MÉXICO EN UN SOCAVÓN

Ene 01 1970

Este México socavado, irritado y agraviado es el que irrumpió fúrico y rabioso por el hoyo negro que se abrió en el Paso Exprés de Cuernavaca.

México es un país de socavones. Algunos naturales, y otros producto de la mano del hombre. Una mano no siempre diestra, competente y honesta.

El socavón más grandioso y memorable tenía agua. Era un gran lago en cuyo centro había un islote, en el cual se encontraba una peña sobre la que florecía un nopal. Sobre esta planta nativa se habría posado un águila que, al devorar una serpiente, fue la señal divina para que los aztecas fundaran sobre ese socavón acuoso la ciudad sagrada de México-Tenochtitlán, hoy Ciudad de México.

El lago fue secado para construir sobre su lecho la megalópolis del Valle de México, y hoy sus habitantes padecemos falta de agua, aire contaminado y depredación del suelo, el cual está montado sobre una falla geológica que en cualquier momento puede causar un socavón de magnitudes apocalípticas.

El hundimiento del Paso Exprés de Cuernavaca es resultado de la negligencia, la improvisación y la corrupción, según los primeros dictámenes oficiosos.

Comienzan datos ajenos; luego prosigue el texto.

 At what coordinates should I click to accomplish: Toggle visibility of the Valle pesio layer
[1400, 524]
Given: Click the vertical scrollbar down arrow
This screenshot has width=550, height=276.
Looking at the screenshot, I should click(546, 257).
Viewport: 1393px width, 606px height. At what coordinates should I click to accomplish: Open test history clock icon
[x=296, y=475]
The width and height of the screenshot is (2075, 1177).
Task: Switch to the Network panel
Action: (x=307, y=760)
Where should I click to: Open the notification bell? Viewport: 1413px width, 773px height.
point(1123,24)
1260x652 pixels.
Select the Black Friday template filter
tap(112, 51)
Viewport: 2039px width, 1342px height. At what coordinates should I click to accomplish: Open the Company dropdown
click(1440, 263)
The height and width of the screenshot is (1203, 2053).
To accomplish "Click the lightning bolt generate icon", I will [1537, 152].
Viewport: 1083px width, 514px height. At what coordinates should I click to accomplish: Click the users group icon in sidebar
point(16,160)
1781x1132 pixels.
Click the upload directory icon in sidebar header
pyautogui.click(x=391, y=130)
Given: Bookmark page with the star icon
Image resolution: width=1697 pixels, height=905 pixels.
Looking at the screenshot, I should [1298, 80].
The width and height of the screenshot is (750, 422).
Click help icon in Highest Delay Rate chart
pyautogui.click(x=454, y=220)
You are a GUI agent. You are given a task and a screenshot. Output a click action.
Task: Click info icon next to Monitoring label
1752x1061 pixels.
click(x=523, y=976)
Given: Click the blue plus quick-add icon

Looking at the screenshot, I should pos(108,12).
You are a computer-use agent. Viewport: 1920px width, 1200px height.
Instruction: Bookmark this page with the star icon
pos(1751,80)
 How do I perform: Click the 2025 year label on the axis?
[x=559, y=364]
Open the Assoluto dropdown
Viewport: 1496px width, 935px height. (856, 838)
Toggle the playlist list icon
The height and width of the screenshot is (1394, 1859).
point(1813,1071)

Pero es sólo un botón de muestra.

Están los socavones presupuestales, en los tres niveles de gobierno. El nombre técnico es “déficit”, y su sucedáneo, “deuda”. La suma de ellos perfila un gigantesco hoyo negro fiscal que asciende a 10 billones de pesos. Lo tratan de rellenar con recortes al gasto, cancelación de obras, nuevos impuestos, y vendiendo las últimas empresas públicas, como Pemex y CFE, pero el socavón no cede y hace crujir las finanzas públicas.

El siguiente socavón fiscal son las pensiones y jubilaciones. En siete años empezará a expandirse la población de 65 años y más, y a decrecer la población joven y en edad de trabajar. El bono demográfico se habrá secado y entonces emergerá el socavón demográfico de los adultos mayores que deberán sobrevivir con una tercera parte de lo que obtienen de ingreso como trabajadores activos.

¿Qué decir de los socavones sociales y medioambientales? El hoyo de la desigualdad es el más extendido. Se han gastado billones de pesos del presupuesto en apuntalar el tejido social, pero la pobreza y la marginación no se reducen. Seguimos teniendo el mismo porcentaje de pobres que hace tres décadas, lo cual es una bomba de tiempo en términos de estabilidad social y política.

El socavón medioambiental asciende al 20% del PIB nacional. Ríos, montañas, lagos, costas, suelos y el aire que respiramos son elementos de vida cada vez más endebles, más vulnerables a los cambios de temperatura y a los modos de producción económica que buscan la mayor ganancia en el menor tiempo posible. Para regenerar este socavón ecológico se requieren dos generaciones de mexicanas y mexicanos con una mejor educación y conciencia ambiental, no los esfuerzos aislados y desperdigados que hoy existen.

Podríamos glosar otros agujeros nacionales, como el energético, el del campo, el educativo, el urbanístico y el cultural, pero el más triste de todos, porque evidencia el hoyo moral y civilizatorio en el que nos encontramos como sociedad, es el socavón de los desaparecidos.

De acuerdo con datos de la Comisión Nacional de los Derechos Humanos, de enero de 2007 a septiembre de 2016 se han encontrado en el país 855 fosas clandestinas con 1548 cadáveres, de los cuales se ha identificado a 796. El Registro Nacional de Datos de Personas Extraviadas o Desaparecidas, hasta octubre de 2016, contabilizaba 29 mil 903 seres humanos desaparecidos. Existe presunción fundada de que la mayoría de ellos (una parte, originaria de Centroamérica) pudieran haber tenido como destino fosas clandestinas.

Este México socavado, irritado y agraviado es el que irrumpió fúrico y rabioso por el hoyo negro que se abrió en el Paso Exprés de Cuernavaca.